Kei became an inexhaustible font of information, a virtual oracle of street-sense and clever ideas. Kei taught him to read and write, and how to do math. He taught him how to hear a bullet coming. He taught him how to move without a sound. While Toshi hawked pizza and Shinji tended fish, Sho learned how to make a living from the greed and carelessness of others. He could shoot his way through a warehouse by fifteen. By seventeen, he had Toshi drugging pizzas and splitting profits. There was never a sliver of doubt in his mind that Kei was proud of his innovation, his determination, his aggressive brand of contagious enthusiasm. He made an art out of combat, a business out of stealing, and a life out of the cracked Mallepa streets. Sometime between very late and very early, when the money was counted and the celebrations slowly fading, Sho and Kei would sit on the roof and watch the city pass beneath them, and it was in those quiet moments between midnight and dawn when Sho was sure that he loved him. He'd never been sure what love was in the first place, but it had to be something like this, he decided. If it wasn't, then Sho wasn't sure that he was interested.
Everything safe and constant lived in Kei.
When they shot him in the chest, Sho's entire world shuddered.
His entire arm was burning, throbbing; he could not will his fingers to move. With a strangled gasp, Sho hit the wall - and then it happened; the bullets tearing into Kei, one-two-three, cracking in the stale air like fireworks and reverberating in Sho's ears. The first shot stunned him, the second shot jarred him, and the third sent him reeling over backwards. No scream. No struggle.
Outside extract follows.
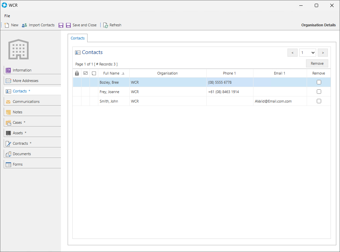Tick the Remove checkbox for Bozley, Bree
This screenshot has width=340, height=252.
[x=319, y=82]
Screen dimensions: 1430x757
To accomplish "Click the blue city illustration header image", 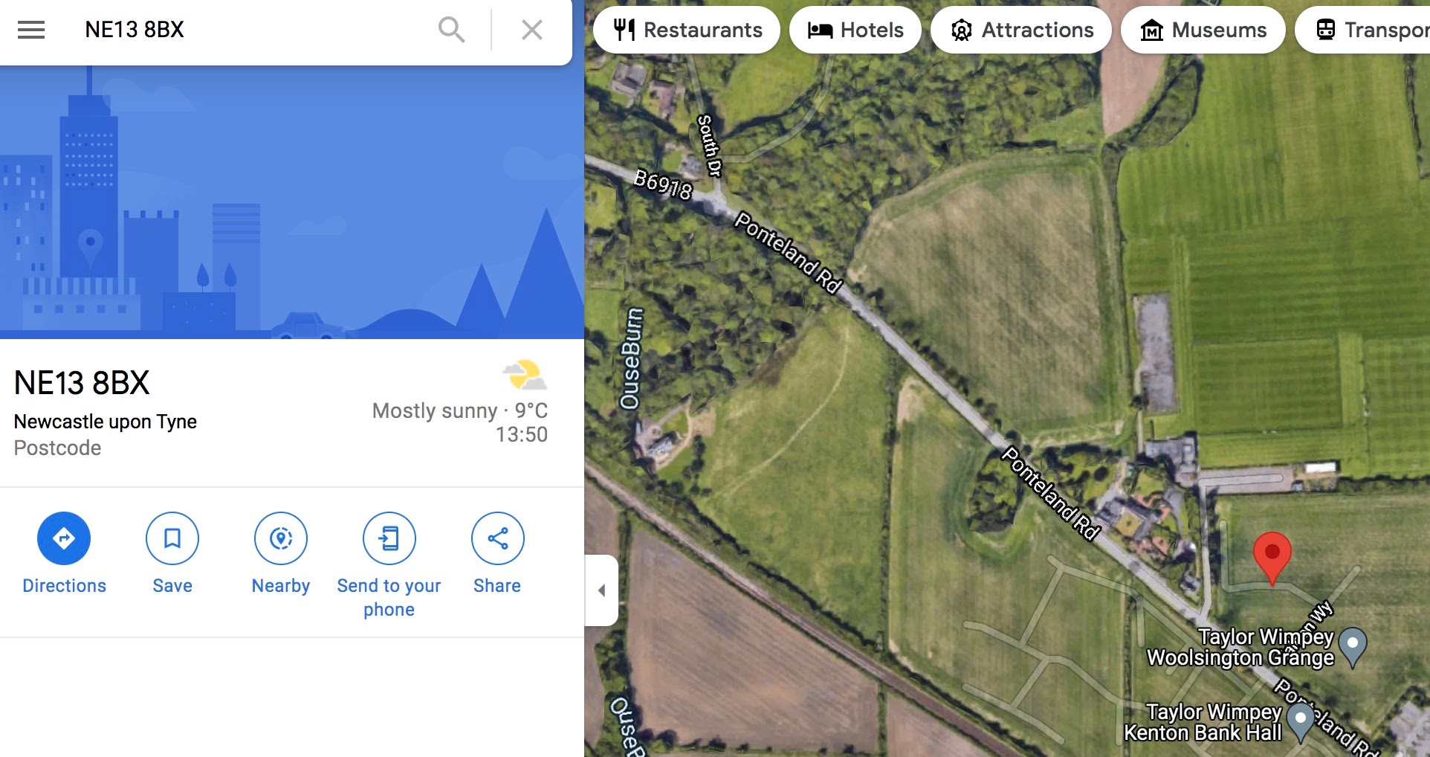I will point(292,202).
Just a bright flash of shocked eyes, and a shudder so deep that Sho felt in his own bones, felt it roll through the air around him like an invisible shock wave and rock the very foundations of what he considered to be reality. He reeled. Kei gasped. Sho screamed. Kei choked. Sho drew his second gun with his good arm, shot six times at the dark forms in the doorway. They shot back. Kei's lips pooled with blood. It would take more than three simple bullets to kill his preternatural friend - the rational half of Sho's mind knew this, of course - but when Kei's head had cracked against the wall, when that slender body had crumpled to the floor, something deep inside of him had gone cold.
In the next split second, three distinctly different things happened. Sho could never sort out, afterward, which of them had been the catalyst. There was no way to say for sure what happened first - and in the end, it didn't matter a good goddamn.
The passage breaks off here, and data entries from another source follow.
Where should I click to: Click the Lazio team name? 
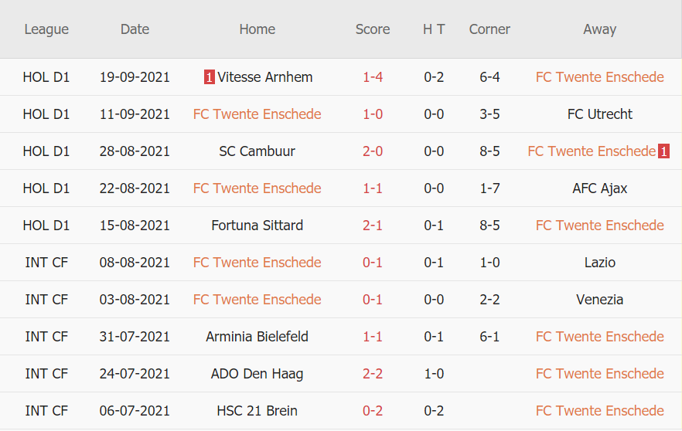599,263
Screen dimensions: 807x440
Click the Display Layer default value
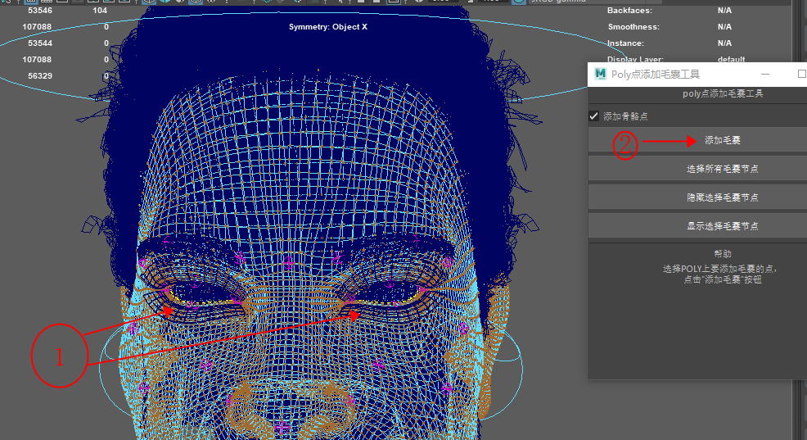tap(731, 60)
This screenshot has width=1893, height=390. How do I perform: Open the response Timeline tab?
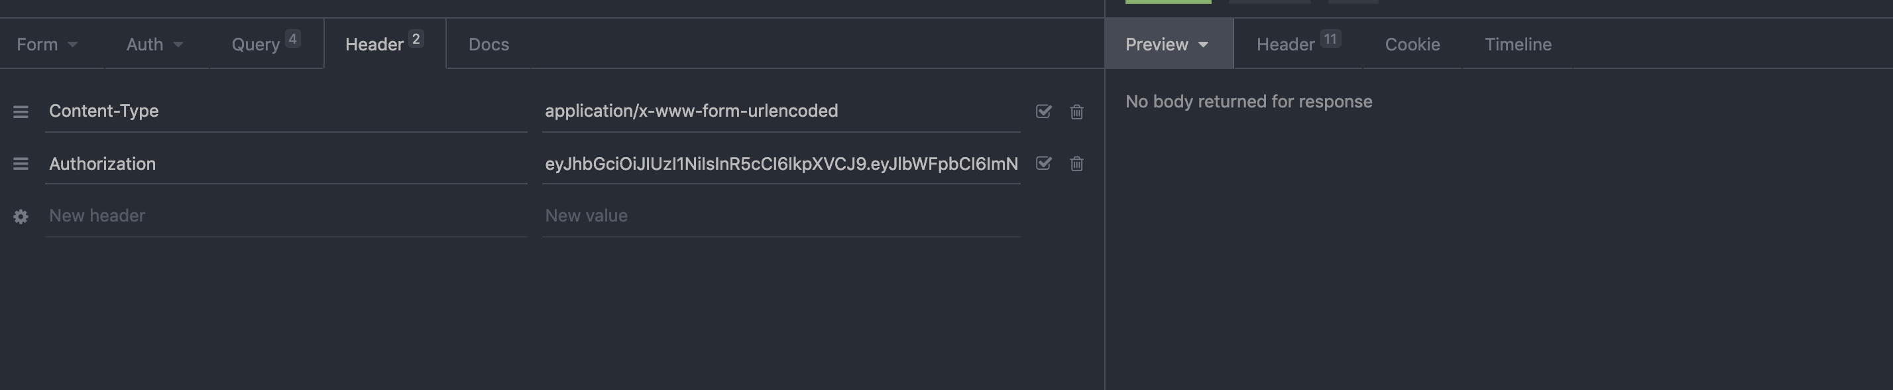1517,43
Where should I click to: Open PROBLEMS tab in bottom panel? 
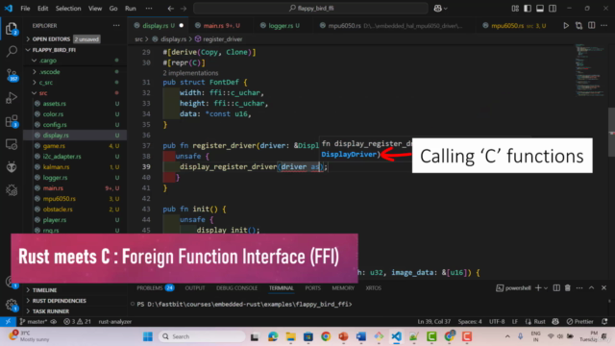(x=155, y=288)
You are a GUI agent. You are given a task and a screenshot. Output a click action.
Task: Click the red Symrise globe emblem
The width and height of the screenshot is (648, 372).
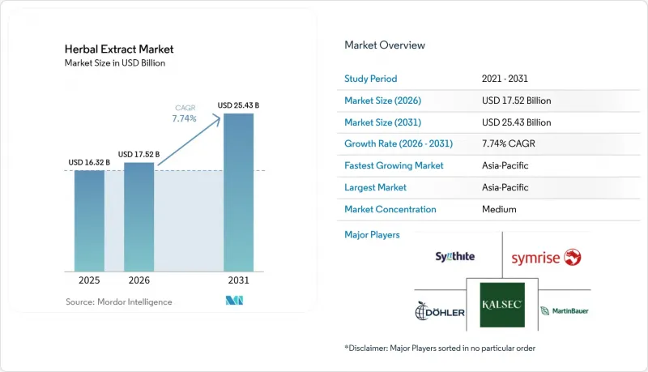pos(573,257)
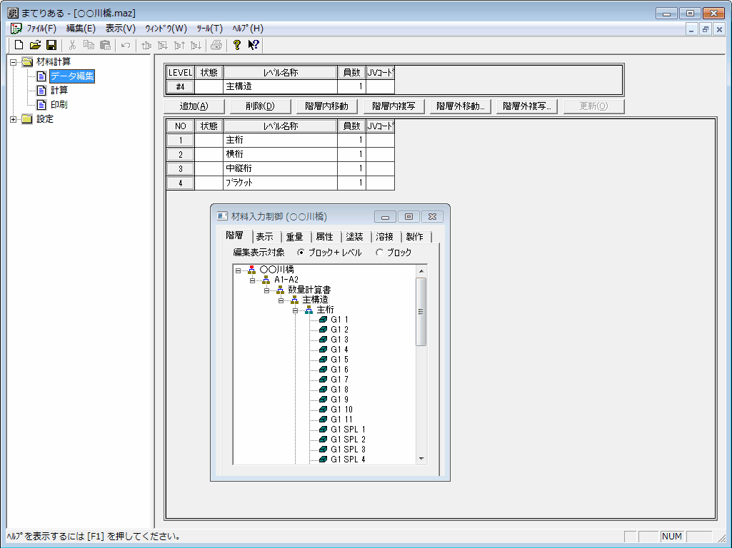Switch to the 塗装 tab
The height and width of the screenshot is (548, 732).
click(354, 237)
Part of the rotting stairway splintered and gave way, and took two of the impending attack force down with it in a hailstorm of nails and wood and broken bones.
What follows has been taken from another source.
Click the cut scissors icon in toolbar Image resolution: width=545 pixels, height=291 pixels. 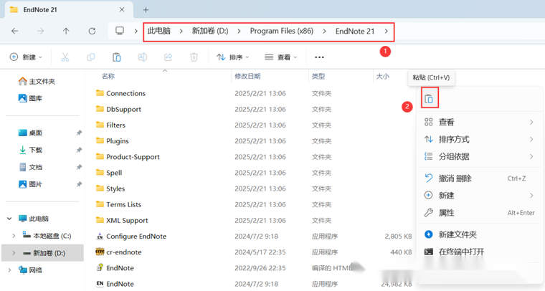click(x=65, y=57)

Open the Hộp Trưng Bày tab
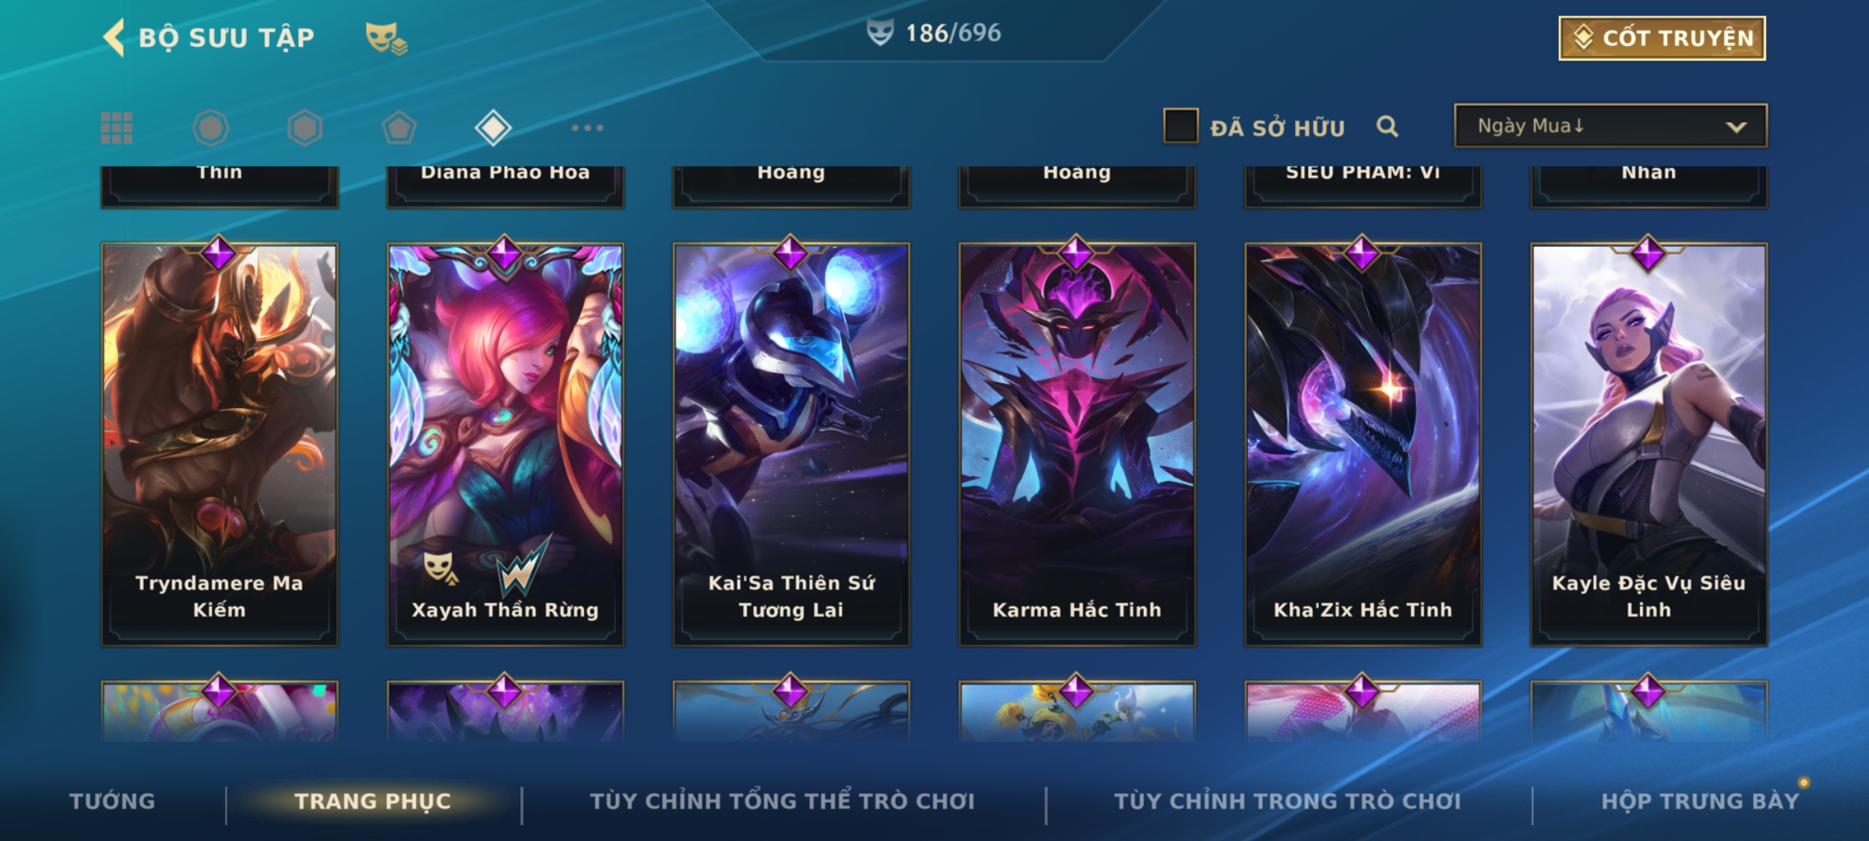[x=1700, y=801]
A bullet tore through Sho's right shoulder so clean and quick that, for a moment, his arm was simply numb. It was the scent of the wound that brought his senses back, when he again remembered to breathe - hot metal, burned flesh, and the sharp iron tang of blood, tinged with singed leather and smoldering silk - and then the pain exploded through him like a thousand white-hot knives. And inside Sho's head, Kei screamed long and loud - a single, anguished syllable echoing through his mind.